[GOAL OF THE EXERCISE] In the listing below, find the line with "Open the Cloud" and the line with "The width and height of the screenshot is (1901, 1069).". Repeat those two lines and all lines between them exactly.

==*==

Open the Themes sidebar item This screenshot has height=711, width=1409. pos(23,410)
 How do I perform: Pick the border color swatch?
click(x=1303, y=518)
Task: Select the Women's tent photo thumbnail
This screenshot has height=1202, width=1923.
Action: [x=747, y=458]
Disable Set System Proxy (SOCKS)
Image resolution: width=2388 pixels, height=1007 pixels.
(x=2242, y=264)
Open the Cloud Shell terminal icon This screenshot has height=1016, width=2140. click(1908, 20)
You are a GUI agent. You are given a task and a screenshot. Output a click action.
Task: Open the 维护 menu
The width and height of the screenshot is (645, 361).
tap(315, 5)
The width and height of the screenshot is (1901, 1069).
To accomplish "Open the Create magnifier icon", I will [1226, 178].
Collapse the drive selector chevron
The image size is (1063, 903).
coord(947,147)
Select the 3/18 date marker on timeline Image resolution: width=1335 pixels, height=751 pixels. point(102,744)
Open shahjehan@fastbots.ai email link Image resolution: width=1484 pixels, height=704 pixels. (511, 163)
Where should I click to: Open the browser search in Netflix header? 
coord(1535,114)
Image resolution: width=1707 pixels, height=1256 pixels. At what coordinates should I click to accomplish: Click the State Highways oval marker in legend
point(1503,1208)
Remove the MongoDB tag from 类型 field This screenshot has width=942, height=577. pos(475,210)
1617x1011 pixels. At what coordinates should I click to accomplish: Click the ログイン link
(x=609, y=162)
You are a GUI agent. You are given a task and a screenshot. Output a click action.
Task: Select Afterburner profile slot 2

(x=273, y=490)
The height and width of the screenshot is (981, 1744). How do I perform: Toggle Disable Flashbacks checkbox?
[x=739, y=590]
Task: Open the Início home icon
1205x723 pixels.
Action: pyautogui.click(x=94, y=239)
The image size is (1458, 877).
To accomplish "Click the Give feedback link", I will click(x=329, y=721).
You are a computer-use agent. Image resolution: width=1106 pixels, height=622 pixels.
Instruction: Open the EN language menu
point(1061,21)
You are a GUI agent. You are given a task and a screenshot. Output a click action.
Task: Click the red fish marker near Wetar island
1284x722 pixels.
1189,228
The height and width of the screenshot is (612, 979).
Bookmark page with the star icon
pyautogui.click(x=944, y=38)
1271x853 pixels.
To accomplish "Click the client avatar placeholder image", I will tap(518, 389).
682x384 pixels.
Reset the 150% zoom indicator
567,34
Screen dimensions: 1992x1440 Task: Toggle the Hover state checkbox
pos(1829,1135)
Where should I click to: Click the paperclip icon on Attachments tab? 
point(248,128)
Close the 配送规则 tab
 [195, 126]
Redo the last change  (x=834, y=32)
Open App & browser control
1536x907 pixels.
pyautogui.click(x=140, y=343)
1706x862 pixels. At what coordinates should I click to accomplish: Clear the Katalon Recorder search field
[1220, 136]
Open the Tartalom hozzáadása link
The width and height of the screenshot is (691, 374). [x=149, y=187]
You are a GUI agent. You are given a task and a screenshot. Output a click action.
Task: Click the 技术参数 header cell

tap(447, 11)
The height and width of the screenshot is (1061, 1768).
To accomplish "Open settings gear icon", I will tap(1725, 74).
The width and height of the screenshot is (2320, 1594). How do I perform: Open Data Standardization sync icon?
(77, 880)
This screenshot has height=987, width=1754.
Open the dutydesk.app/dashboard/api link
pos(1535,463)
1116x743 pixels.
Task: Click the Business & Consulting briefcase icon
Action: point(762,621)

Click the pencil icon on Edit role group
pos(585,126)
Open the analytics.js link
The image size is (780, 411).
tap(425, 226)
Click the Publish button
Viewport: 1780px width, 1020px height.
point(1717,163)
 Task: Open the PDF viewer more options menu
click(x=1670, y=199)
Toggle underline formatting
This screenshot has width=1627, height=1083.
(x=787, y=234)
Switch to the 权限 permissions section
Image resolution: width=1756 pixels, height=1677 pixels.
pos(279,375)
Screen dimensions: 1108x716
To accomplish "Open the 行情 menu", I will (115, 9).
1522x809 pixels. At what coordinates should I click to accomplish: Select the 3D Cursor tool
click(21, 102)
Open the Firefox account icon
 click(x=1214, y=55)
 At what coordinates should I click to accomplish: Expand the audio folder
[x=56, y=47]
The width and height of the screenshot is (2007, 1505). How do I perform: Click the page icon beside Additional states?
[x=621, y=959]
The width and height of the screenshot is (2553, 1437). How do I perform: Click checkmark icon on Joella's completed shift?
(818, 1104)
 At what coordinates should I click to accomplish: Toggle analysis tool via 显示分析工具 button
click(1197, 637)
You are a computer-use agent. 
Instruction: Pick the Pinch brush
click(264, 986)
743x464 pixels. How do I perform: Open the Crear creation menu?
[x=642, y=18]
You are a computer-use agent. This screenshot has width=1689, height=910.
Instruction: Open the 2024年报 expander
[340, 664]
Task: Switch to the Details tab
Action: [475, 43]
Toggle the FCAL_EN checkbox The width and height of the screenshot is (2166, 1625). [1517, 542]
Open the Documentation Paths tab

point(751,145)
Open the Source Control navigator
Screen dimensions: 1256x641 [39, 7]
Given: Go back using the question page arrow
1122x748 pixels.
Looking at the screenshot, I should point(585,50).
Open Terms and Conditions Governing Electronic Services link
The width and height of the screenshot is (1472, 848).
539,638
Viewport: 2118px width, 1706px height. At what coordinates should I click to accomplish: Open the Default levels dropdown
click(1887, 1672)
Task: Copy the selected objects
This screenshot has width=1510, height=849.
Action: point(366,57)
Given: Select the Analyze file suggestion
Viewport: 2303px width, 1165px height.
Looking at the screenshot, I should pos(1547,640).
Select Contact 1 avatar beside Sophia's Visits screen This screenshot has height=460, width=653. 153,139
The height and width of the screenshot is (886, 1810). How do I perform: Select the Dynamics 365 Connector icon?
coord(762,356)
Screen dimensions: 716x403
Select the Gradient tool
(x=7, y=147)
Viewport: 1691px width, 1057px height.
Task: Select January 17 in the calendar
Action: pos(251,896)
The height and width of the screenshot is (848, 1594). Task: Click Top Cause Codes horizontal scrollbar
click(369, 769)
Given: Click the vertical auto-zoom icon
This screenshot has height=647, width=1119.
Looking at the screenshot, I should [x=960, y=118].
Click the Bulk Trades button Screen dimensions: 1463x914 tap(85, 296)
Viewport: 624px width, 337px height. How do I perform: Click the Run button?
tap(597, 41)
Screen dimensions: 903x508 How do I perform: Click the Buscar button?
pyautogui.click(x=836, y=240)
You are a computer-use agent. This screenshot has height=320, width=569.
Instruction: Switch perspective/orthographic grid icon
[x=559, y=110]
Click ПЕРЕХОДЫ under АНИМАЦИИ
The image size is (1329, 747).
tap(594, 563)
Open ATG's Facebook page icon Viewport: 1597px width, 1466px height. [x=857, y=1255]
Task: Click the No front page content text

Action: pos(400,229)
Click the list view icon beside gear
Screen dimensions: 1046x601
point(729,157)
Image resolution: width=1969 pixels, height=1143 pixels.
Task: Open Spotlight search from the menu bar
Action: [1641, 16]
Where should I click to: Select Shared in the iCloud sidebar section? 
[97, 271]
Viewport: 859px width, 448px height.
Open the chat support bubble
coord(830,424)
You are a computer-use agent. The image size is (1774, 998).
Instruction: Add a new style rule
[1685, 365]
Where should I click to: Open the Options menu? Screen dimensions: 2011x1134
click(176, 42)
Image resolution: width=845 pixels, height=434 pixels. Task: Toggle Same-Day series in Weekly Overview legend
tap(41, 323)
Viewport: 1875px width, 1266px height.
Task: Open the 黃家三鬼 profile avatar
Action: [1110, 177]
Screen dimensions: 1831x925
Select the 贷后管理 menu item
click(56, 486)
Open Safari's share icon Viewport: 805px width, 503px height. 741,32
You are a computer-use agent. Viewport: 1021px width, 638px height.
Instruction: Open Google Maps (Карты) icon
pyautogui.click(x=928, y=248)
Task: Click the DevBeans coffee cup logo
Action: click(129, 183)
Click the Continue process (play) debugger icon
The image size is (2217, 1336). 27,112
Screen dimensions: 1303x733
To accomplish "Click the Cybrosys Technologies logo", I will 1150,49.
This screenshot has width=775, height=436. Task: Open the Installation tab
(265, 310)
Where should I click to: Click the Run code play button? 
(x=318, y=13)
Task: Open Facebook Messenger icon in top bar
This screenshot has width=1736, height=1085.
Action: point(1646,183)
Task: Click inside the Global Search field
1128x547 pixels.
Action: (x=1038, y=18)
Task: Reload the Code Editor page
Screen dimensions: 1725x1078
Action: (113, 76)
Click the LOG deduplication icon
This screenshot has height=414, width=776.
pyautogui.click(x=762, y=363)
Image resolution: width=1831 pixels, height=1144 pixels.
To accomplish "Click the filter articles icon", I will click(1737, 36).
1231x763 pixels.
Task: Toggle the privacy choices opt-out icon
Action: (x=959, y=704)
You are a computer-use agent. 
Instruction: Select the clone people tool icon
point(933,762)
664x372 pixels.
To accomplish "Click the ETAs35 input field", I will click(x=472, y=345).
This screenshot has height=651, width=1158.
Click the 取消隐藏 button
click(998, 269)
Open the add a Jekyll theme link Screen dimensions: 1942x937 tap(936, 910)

==*==

[REPLY TO THE TASK]
Open the Cloud Shell terminal icon This screenshot has height=1016, width=2140. click(1908, 20)
You are a GUI agent. You are given a task and a screenshot. Output a click action.
Task: Open the 维护 menu
The width and height of the screenshot is (645, 361).
tap(315, 5)
The width and height of the screenshot is (1901, 1069).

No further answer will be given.